Format the lines of the records below as a Markdown table with the columns Row and Line, numbering each row and leaving out blank lines and the pictures.

********

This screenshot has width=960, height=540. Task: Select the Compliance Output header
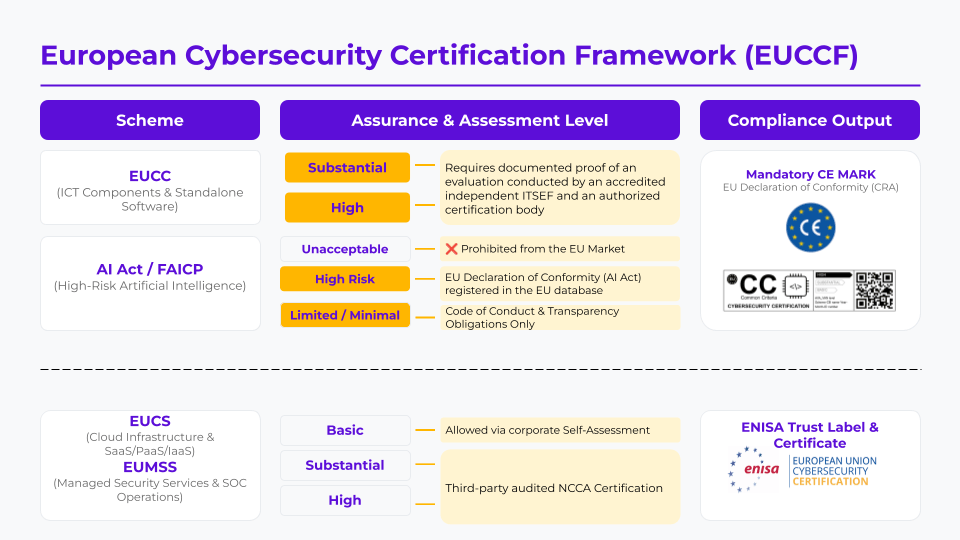pos(809,120)
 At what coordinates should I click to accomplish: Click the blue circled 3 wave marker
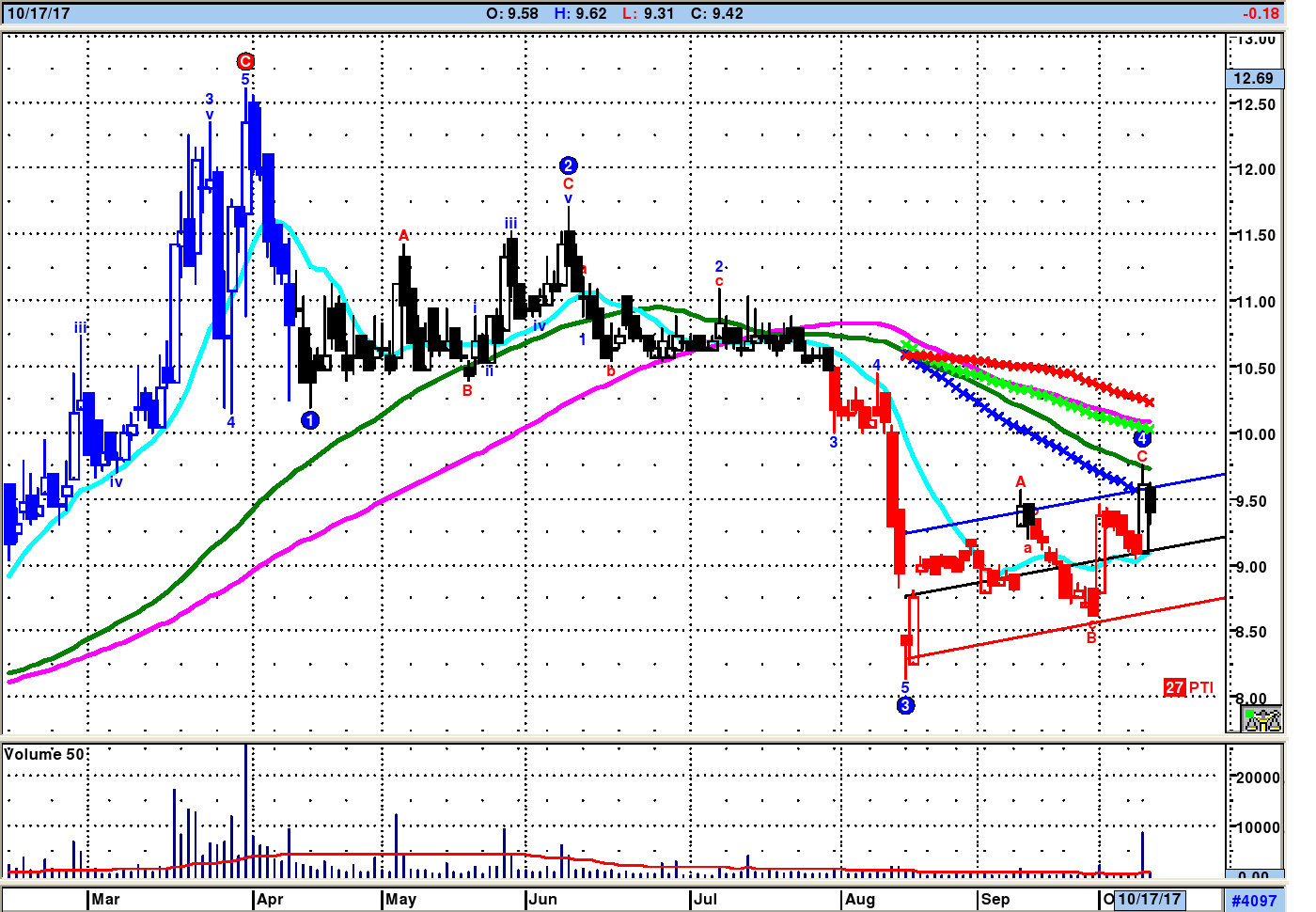click(x=905, y=705)
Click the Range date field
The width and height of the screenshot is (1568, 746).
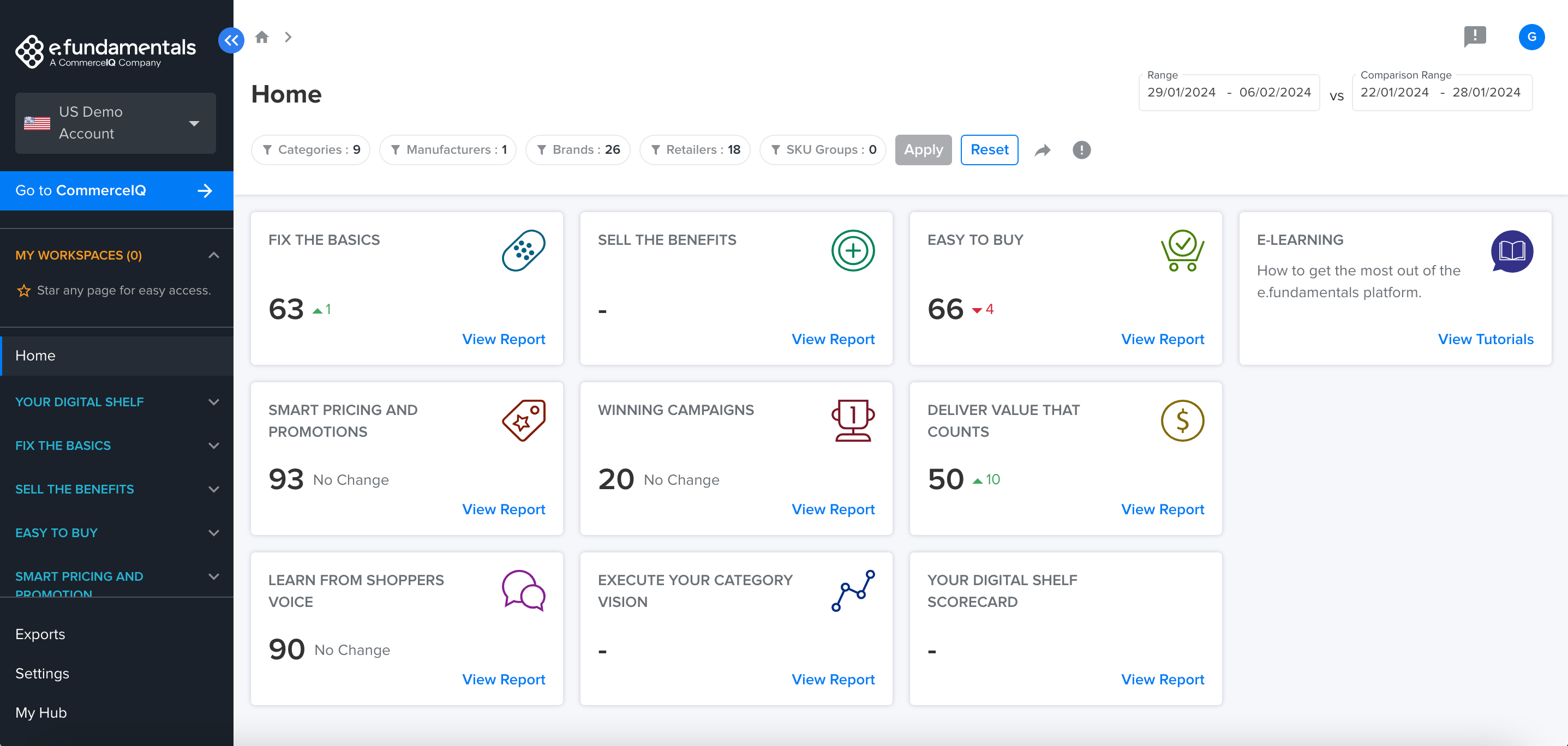(1228, 93)
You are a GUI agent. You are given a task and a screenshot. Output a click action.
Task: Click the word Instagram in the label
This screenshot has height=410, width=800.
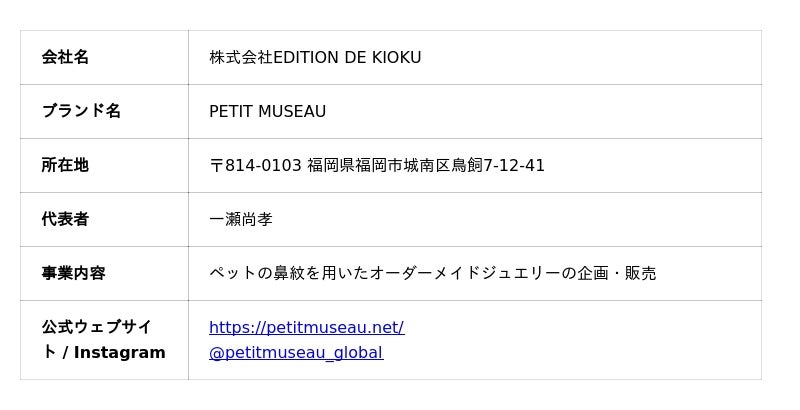tap(119, 352)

********

SOLUTION TO THIS TASK =
| Row | Line |
|---|---|
| 1 | This screenshot has width=960, height=540. Task: Select the Compliance Output header |
| 2 | pos(809,120) |
| 3 |  At what coordinates should I click to accomplish: Click the blue circled 3 wave marker |
| 4 | click(x=905, y=705) |
| 5 | Click the Range date field |
| 6 | The width and height of the screenshot is (1568, 746). |
| 7 | (1228, 93) |
| 8 | You are a GUI agent. You are given a task and a screenshot. Output a click action. |
| 9 | Task: Click the word Instagram in the label |
| 10 | This screenshot has height=410, width=800. |
| 11 | tap(119, 352) |